Oil regains losses as gold loses safe haven status

As mentioned before, the last 24 hours have been tumultuous for the global equity markets (and all risk asset market for that matter) have started out with across the board selling only to make an abrupt halt and reverse back to the upside. In fact only two of the ten bourses in the Index are in negative territory as shown in the following table of the EMI Global Equity Index. That said US equity futures are pointing to a higher opening on Wall Street today which would erase all of the losses in both the US and Canada (if it holds). The Index is now down just 0.7% on the week but as mentioned above it is likely to be erased if the direction of the markets in the west hold up throughout the upcoming session in the US. Equities have been negative for oil prices as well as the broader commodity complex to start the week but have now moved to being a positive short term price driver for oil as well as other commodity markets.

With the financial and commodity markets still in state of turmoil and uncertainty it is not clear if this week's oil inventory reports will have a major impact on price direction.

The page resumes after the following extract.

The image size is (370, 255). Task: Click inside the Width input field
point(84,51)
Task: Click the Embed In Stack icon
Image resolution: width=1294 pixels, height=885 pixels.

At the moment with all of the financial uncertainty permeating around the global markets it is difficult to say if and when this week's report will impact the market. The normal weekly reports get underway late this afternoon when the API data will be released at 4:30 PM EST followed by the more widely watched EIA data on Thursday morning. I also want to caution that this week's data is going to be impacted by the combination of some logistical shut downs of oil operations along the US East coast ahead of Irene along with a large amount of consumers topping off of their gasoline tanks ahead of the storm as well as the preemptive shut-downs in the oil producing region of the Gulf of Mexico ahead of TS Lee last week. The data is likely to show some surprises but be careful before jumping in based on this week's data until the market digests the information. I have based my projections on the impact from TS Lee as well as the left over impact from Irene the week before.

My projections for this week’s inventory reports are summarized in the following table. I am expecting an across the board draw in inventories and a decline in refinery utilization rates which should result in a supportive or bullish weekly fundamental snapshot. I am expecting a modest draw in crude oil stocks with a decrease in refinery utilization rates. I am expecting a modest draw in gasoline inventories and a smaller decline in distillate fuel stocks. I am expecting crude oil stocks to decline by about 2.0 million barrels. If the actual numbers are in sync with my projections the year over year deficit of crude oil will narrow to about 4.8 million barrels while the overhang versus the five year average for the same week will come in around 25.3 million barrels. My projection risk for crude oil is to the downside as stocks could have actually declined more strongly depending on the combination of how much additional oil was held offshore ahead of the storm. I am expecting to see a modest decrease in both PADD 2 and Cushing crude oil stock levels which could potentially impact the Brent/WTI spread.